[Assignment]: Leave the pictures out, and repeat exactly every line from the one with "Click info icon on Новые Мемберы card" through the end of the data below.
□ □ □ □ □
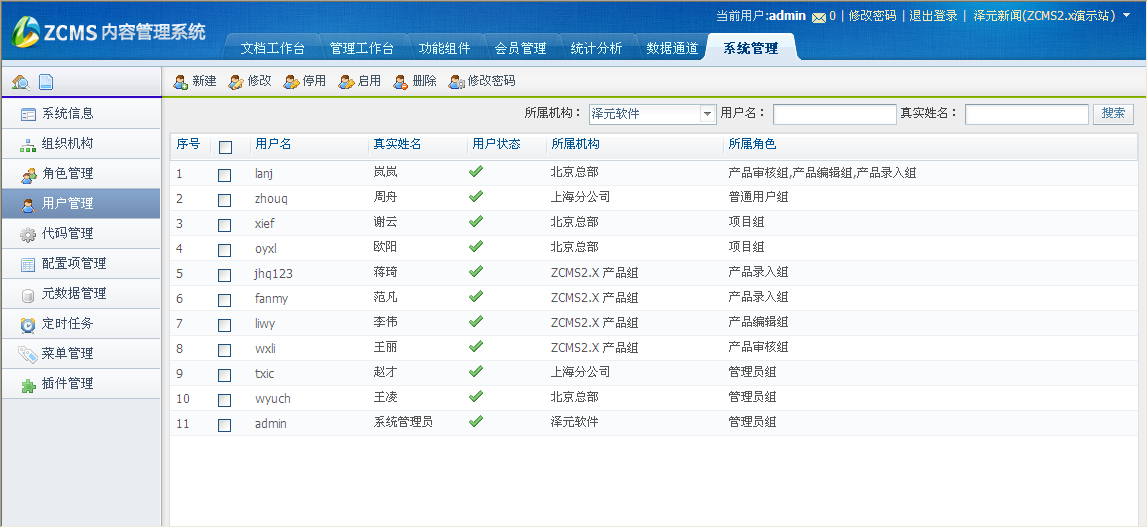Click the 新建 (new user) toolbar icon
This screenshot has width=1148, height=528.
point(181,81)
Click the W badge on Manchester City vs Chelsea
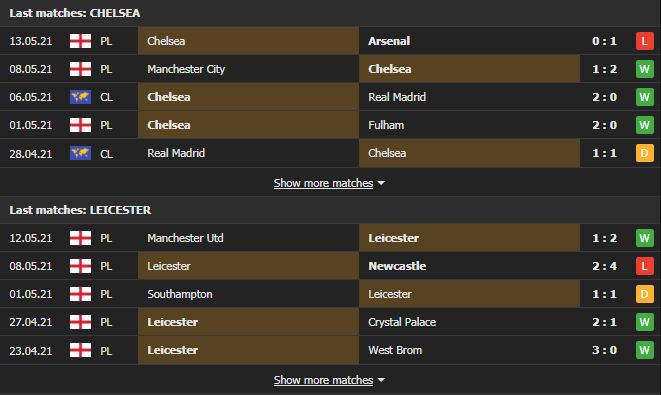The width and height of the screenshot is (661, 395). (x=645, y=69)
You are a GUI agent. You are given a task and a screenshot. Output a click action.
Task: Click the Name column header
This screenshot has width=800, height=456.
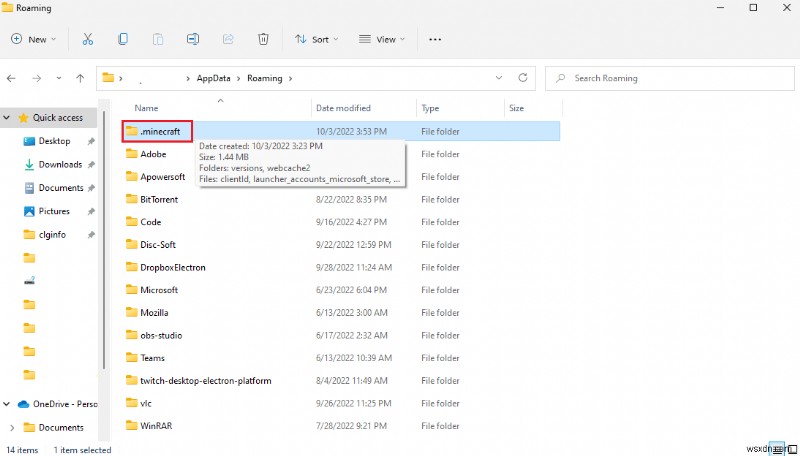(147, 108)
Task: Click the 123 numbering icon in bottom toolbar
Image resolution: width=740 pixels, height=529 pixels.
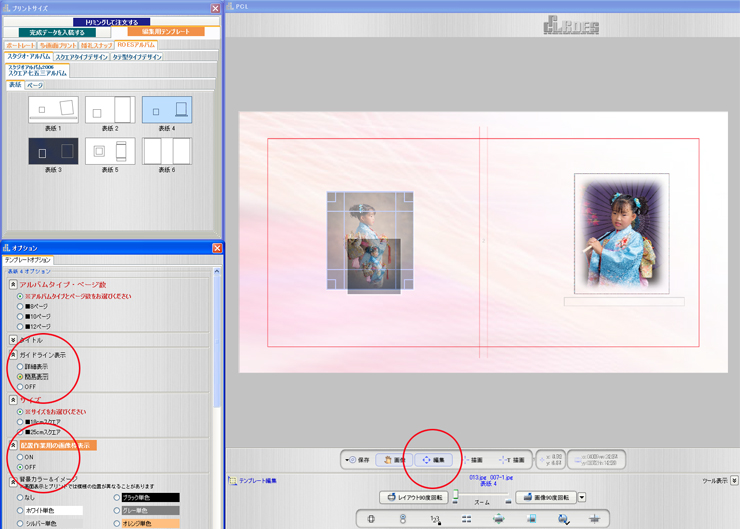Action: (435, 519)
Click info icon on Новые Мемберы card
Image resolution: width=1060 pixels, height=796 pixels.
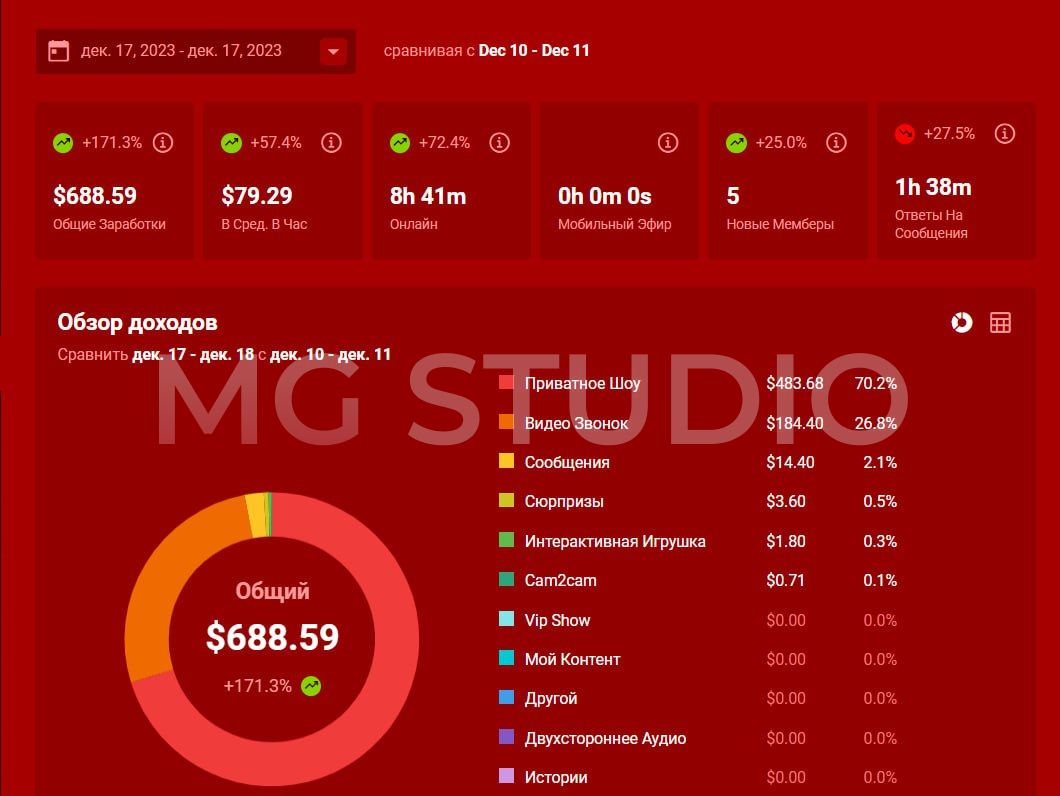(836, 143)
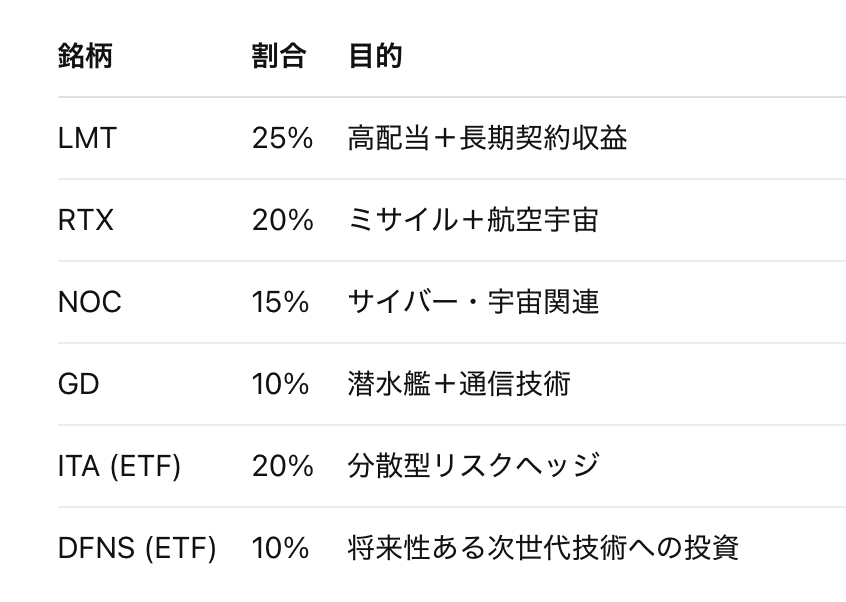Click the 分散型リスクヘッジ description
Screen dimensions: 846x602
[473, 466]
□ □ □ □ □
[Exercise answer]:
Click info icon on Новые Мемберы card
Image resolution: width=1060 pixels, height=796 pixels.
(836, 143)
Click the 分散型リスクヘッジ description
Screen dimensions: 846x602
[473, 466]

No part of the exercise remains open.